First, an intro to the problem. Twitter API is very restrictive with the limits, and hitting the limits means no more access for 15 minutes. So it is very important to avoid this situation.

Until now we have a very aggressive set of tasks, we need a way to control them. There is a Celery feature that comes very handy called rate limit. Basically you tell Celery how many of this tasks can be executed in certain amount of time. This is declared when you are decorating the task and has the the notation of "# tasks/minute", further information regarding this can be found in their documentation.

The key here is to split the tasks and perform one API call each time the task executes, this is not always possible and there you should use another approach like decreasing the frequency.

Cancelling scheduled, reserved and active tasks

I had faced this problem before, so I knew where to start.
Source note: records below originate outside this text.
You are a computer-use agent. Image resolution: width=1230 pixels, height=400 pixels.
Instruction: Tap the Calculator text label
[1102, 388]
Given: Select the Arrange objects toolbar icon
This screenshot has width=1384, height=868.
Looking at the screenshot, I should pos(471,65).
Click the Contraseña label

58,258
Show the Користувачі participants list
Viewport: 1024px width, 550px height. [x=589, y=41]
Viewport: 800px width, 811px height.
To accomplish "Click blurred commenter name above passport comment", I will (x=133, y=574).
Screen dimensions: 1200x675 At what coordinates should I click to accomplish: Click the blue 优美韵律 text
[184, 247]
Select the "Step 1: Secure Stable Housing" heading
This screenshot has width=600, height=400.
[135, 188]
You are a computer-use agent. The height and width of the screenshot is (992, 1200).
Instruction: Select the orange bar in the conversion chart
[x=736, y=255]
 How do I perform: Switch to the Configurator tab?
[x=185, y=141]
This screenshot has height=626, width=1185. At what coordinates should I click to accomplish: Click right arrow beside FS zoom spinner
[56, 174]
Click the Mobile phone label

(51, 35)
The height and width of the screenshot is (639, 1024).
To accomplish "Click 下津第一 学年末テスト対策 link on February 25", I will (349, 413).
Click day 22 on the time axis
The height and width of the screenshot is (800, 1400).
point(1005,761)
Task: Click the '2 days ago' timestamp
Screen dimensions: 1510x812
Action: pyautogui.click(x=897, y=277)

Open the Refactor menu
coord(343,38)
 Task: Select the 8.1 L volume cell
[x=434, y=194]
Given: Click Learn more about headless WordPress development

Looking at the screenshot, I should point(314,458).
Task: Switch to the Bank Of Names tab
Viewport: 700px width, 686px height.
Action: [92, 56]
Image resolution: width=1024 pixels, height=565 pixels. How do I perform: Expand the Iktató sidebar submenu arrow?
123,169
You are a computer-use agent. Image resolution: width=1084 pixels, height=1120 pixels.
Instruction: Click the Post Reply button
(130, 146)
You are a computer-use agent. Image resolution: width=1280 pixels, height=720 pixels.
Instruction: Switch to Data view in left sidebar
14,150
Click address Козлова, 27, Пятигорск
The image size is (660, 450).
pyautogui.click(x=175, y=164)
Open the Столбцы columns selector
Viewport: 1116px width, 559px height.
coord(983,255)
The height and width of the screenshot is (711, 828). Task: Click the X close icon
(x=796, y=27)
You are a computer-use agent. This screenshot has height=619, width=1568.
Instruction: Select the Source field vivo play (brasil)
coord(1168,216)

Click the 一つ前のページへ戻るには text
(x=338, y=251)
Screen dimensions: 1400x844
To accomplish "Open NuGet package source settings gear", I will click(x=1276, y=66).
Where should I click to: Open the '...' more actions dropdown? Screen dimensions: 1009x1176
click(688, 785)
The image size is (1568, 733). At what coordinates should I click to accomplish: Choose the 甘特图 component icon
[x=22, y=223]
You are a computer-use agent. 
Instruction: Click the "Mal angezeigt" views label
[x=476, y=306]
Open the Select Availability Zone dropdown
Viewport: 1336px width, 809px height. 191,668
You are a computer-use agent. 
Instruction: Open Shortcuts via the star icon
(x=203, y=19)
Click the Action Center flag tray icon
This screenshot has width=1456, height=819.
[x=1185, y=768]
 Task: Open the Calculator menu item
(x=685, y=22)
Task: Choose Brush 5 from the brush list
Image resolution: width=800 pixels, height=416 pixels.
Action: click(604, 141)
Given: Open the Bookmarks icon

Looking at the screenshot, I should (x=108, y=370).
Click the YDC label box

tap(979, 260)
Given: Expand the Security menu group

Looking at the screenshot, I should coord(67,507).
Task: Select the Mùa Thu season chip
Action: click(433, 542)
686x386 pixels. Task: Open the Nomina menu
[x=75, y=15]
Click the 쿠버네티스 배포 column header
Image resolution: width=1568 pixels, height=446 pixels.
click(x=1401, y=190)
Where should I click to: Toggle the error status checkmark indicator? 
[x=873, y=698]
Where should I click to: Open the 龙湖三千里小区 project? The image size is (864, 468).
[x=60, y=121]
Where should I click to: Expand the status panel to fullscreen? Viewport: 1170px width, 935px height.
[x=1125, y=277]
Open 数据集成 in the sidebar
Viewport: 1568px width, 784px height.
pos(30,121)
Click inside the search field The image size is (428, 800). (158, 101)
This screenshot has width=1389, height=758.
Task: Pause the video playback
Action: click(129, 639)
Celery comes with a handy inspector that you can use to see what tasks are active (currently running), reserved (that have been prefetched by the worker from the broker), scheduled (reserved by the worker because they have the ETA or countdown).

But if you want to have a fresh start for a new set of tasks, you also have to flush the broker queues as well, and Celery also gives you an interface to communicate with the AMQP server and execute actions over queues.

Also, mind the execution order, first purge the queues, second cancel the reserved and scheduled and finally the active tasks.

Final thoughts

As I mentioned at the top of the post, it all depends on how you use the tool and Celery ended up being the right tool, but needed some tweaking. Not using it correctly was nearly as bad as not using it at all. Celery is very complete and loaded with many features,  you need to learn them and you will get the most of the tool.